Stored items
=== Begin Enclosure ===

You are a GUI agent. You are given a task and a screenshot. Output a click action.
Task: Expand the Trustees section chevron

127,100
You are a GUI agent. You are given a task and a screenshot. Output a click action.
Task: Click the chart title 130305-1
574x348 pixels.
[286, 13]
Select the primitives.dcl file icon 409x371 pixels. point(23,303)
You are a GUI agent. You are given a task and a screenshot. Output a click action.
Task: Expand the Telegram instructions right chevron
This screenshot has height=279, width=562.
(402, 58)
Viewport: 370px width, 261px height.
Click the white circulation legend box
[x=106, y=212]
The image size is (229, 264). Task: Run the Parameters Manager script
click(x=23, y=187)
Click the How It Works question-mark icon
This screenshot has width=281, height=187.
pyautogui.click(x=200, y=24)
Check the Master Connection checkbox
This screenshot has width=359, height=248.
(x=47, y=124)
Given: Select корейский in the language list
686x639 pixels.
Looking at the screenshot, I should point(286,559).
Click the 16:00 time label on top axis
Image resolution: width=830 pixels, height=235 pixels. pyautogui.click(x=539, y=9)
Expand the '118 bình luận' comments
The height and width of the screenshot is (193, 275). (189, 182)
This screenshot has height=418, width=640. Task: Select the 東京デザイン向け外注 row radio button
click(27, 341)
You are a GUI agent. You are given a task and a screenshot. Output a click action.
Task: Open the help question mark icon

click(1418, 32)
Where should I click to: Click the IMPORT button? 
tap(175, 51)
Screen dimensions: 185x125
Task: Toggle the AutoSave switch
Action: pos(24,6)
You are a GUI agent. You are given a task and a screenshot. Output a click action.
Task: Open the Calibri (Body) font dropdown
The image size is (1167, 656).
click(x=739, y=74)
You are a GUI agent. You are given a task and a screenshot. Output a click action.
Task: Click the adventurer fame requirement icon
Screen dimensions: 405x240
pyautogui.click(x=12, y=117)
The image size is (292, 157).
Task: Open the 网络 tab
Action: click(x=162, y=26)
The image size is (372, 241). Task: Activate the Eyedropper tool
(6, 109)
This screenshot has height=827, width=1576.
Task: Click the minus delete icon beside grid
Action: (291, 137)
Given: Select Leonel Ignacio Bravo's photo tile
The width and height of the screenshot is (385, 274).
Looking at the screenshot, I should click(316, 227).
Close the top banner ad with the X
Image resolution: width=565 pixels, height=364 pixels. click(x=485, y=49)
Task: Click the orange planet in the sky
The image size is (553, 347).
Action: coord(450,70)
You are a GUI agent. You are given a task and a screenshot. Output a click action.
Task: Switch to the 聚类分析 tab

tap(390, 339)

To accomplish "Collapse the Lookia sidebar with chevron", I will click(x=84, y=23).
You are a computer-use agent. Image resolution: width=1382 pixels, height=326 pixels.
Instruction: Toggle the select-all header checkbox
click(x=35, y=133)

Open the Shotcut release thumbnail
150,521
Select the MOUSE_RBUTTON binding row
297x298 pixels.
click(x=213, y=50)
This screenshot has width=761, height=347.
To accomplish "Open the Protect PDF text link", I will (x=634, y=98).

=== End Enclosure ===

Extract every record. Keep wording exact.

◆ **TASK OUTPUT**:
You are a GUI agent. You are given a task and a screenshot. Output a click action.
Task: Expand the Trustees section chevron

127,100
You are a GUI agent. You are given a task and a screenshot. Output a click action.
Task: Click the chart title 130305-1
574x348 pixels.
[286, 13]
Select the primitives.dcl file icon 409x371 pixels. point(23,303)
You are a GUI agent. You are given a task and a screenshot. Output a click action.
Task: Expand the Telegram instructions right chevron
This screenshot has height=279, width=562.
(402, 58)
Viewport: 370px width, 261px height.
Click the white circulation legend box
[x=106, y=212]
The image size is (229, 264). Task: Run the Parameters Manager script
click(x=23, y=187)
Click the How It Works question-mark icon
This screenshot has width=281, height=187.
pyautogui.click(x=200, y=24)
Check the Master Connection checkbox
This screenshot has width=359, height=248.
(x=47, y=124)
Given: Select корейский in the language list
686x639 pixels.
Looking at the screenshot, I should point(286,559).
Click the 16:00 time label on top axis
Image resolution: width=830 pixels, height=235 pixels. pyautogui.click(x=539, y=9)
Expand the '118 bình luận' comments
The height and width of the screenshot is (193, 275). (189, 182)
This screenshot has height=418, width=640. Task: Select the 東京デザイン向け外注 row radio button
click(27, 341)
You are a GUI agent. You are given a task and a screenshot. Output a click action.
Task: Open the help question mark icon

click(1418, 32)
Where should I click to: Click the IMPORT button? 
tap(175, 51)
Screen dimensions: 185x125
Task: Toggle the AutoSave switch
Action: pos(24,6)
You are a GUI agent. You are given a task and a screenshot. Output a click action.
Task: Open the Calibri (Body) font dropdown
The image size is (1167, 656).
click(x=739, y=74)
You are a GUI agent. You are given a task and a screenshot. Output a click action.
Task: Click the adventurer fame requirement icon
Screen dimensions: 405x240
pyautogui.click(x=12, y=117)
The image size is (292, 157).
Task: Open the 网络 tab
Action: click(x=162, y=26)
The image size is (372, 241). Task: Activate the Eyedropper tool
(6, 109)
This screenshot has height=827, width=1576.
Task: Click the minus delete icon beside grid
Action: (291, 137)
Given: Select Leonel Ignacio Bravo's photo tile
The width and height of the screenshot is (385, 274).
Looking at the screenshot, I should click(316, 227).
Close the top banner ad with the X
Image resolution: width=565 pixels, height=364 pixels. click(x=485, y=49)
Task: Click the orange planet in the sky
The image size is (553, 347).
Action: coord(450,70)
You are a GUI agent. You are given a task and a screenshot. Output a click action.
Task: Switch to the 聚类分析 tab

tap(390, 339)

To accomplish "Collapse the Lookia sidebar with chevron", I will click(x=84, y=23).
You are a computer-use agent. Image resolution: width=1382 pixels, height=326 pixels.
Instruction: Toggle the select-all header checkbox
click(x=35, y=133)

Open the Shotcut release thumbnail
150,521
Select the MOUSE_RBUTTON binding row
297x298 pixels.
click(x=213, y=50)
This screenshot has width=761, height=347.
To accomplish "Open the Protect PDF text link", I will (x=634, y=98).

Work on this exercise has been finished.